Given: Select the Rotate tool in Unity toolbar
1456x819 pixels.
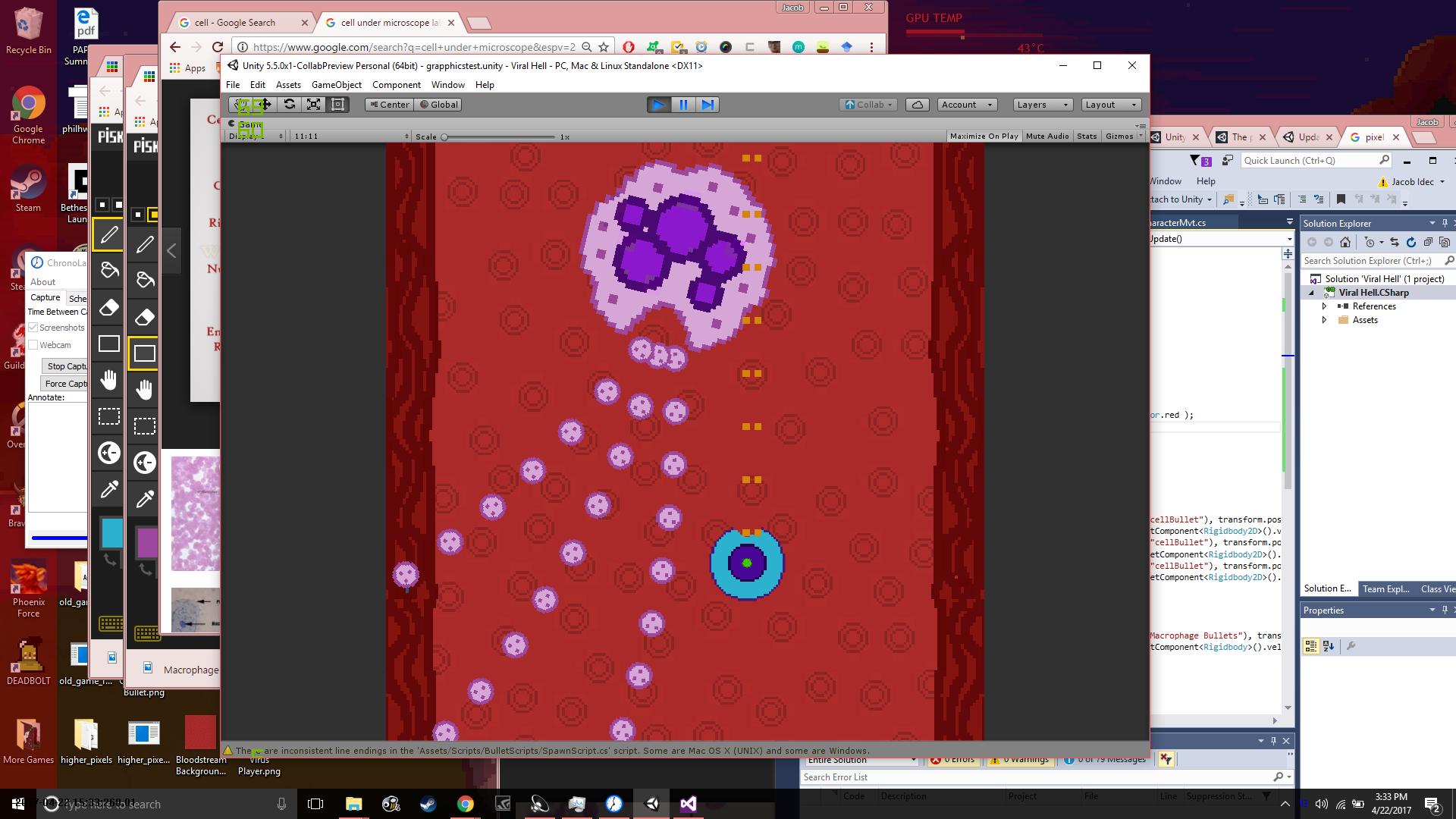Looking at the screenshot, I should (x=290, y=105).
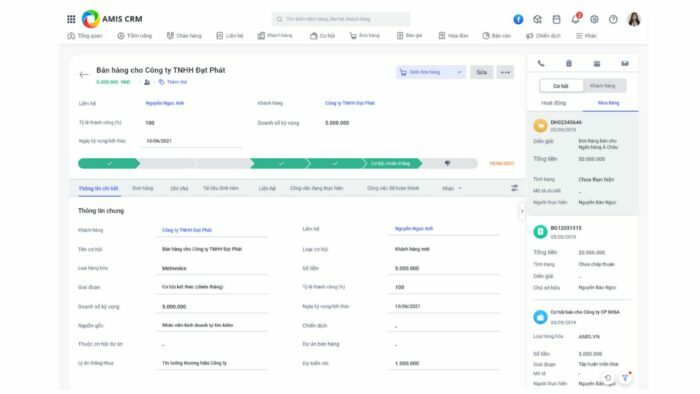Collapse the right side panel chevron
The height and width of the screenshot is (394, 700).
tap(522, 211)
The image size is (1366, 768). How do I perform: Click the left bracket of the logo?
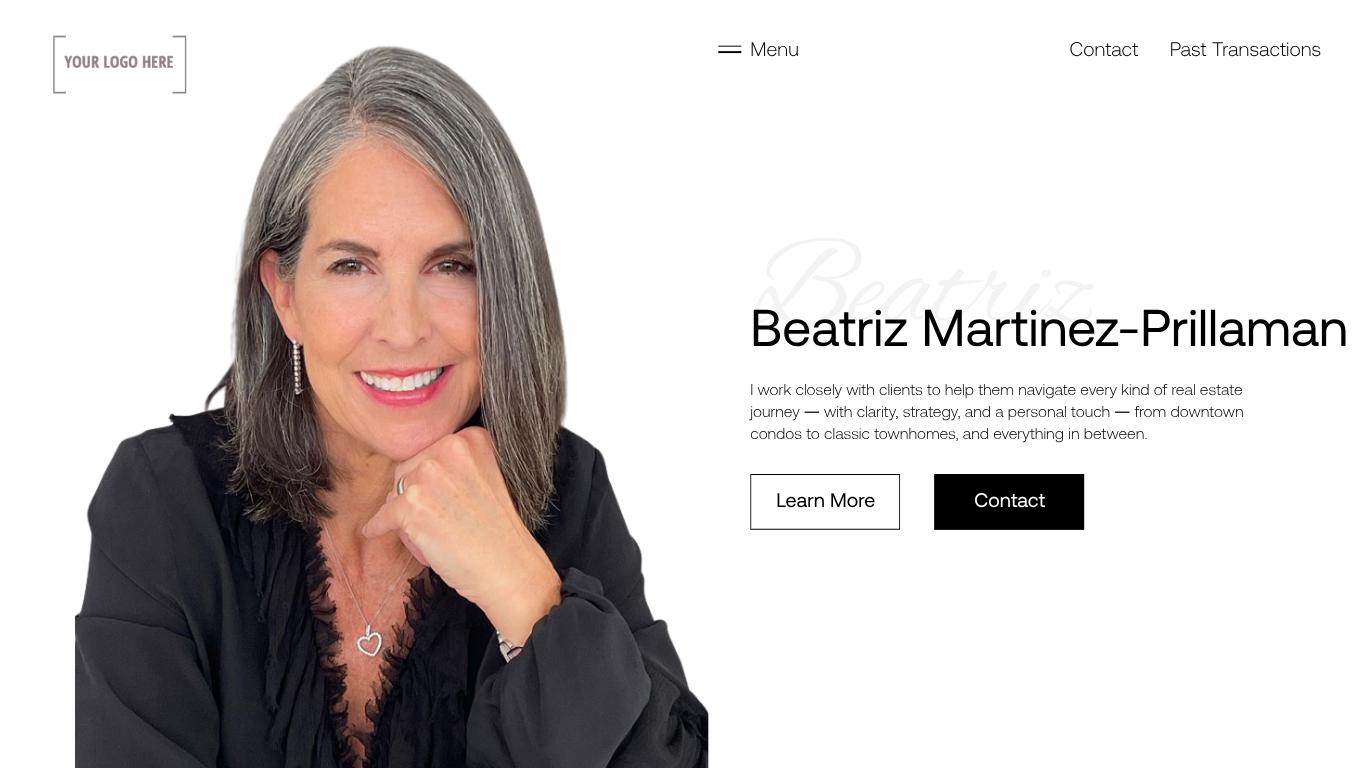[58, 64]
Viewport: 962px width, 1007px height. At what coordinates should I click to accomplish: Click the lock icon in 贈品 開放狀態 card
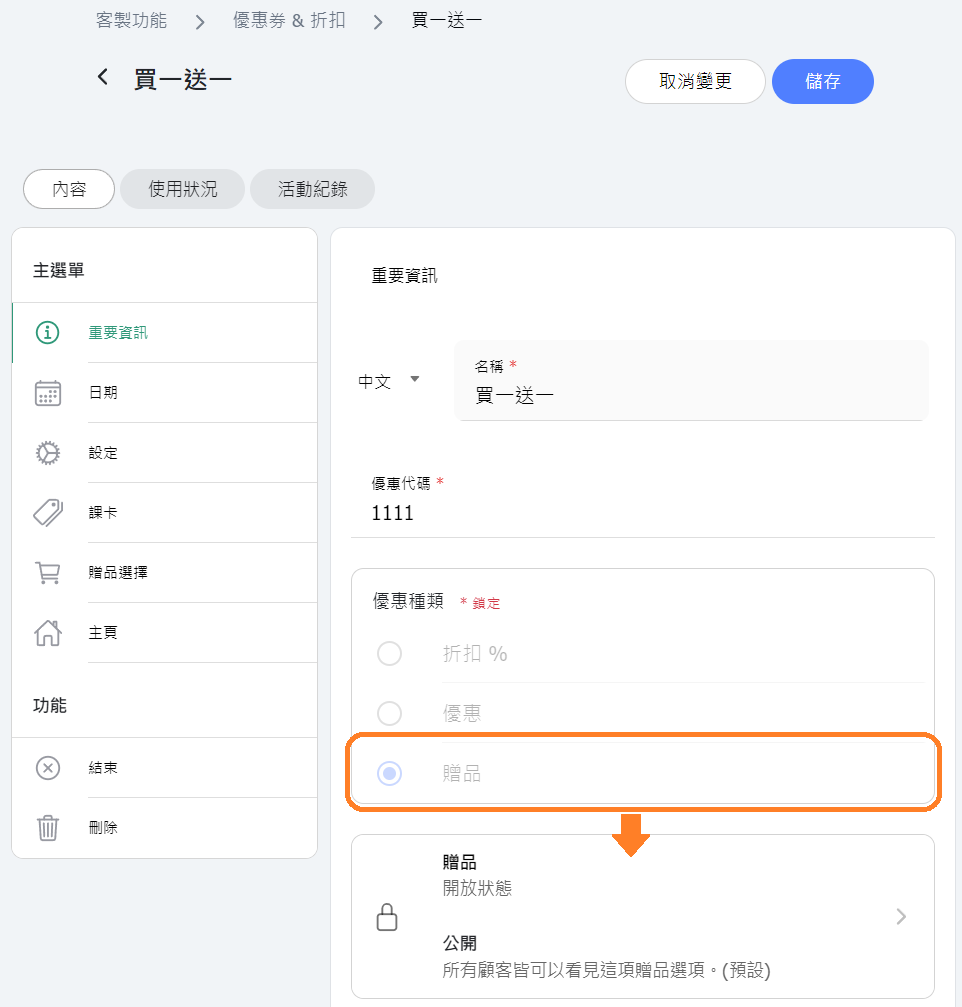tap(387, 917)
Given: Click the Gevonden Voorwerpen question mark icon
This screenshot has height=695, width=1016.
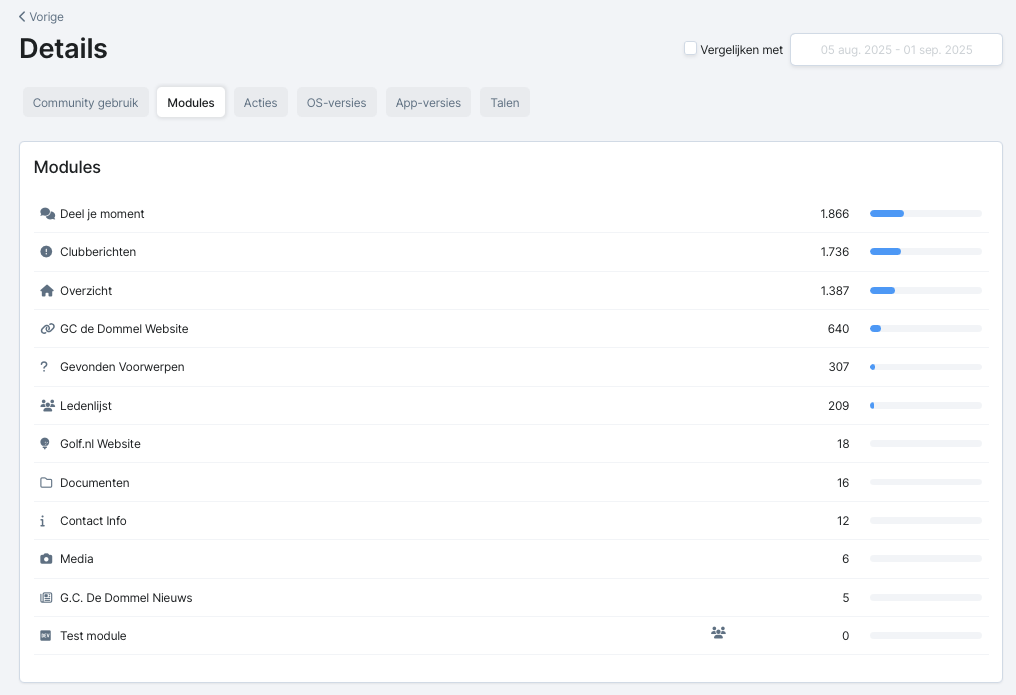Looking at the screenshot, I should (x=44, y=367).
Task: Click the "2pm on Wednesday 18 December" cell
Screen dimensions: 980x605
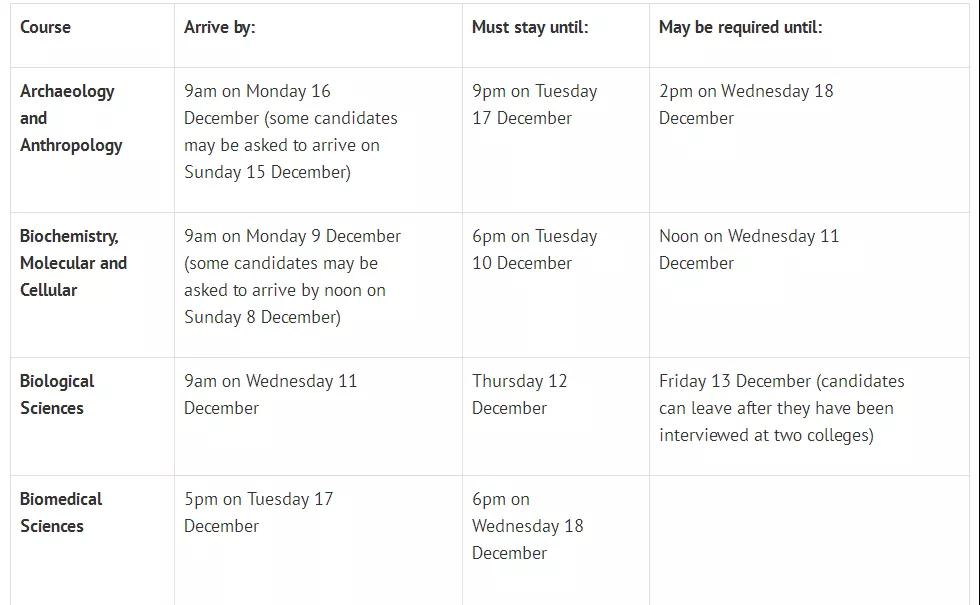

+++

▸ Goal of the exercise
Only the lines starting at the one that holds "Given: Click the" and ending at the last line of the data belong in your answer. Please set them down exactly and omit the pictures.

▸ Expected output
Given: Click the Gevonden Voorwerpen question mark icon
This screenshot has height=695, width=1016.
Looking at the screenshot, I should (x=44, y=367).
Task: Click the "2pm on Wednesday 18 December" cell
Screen dimensions: 980x605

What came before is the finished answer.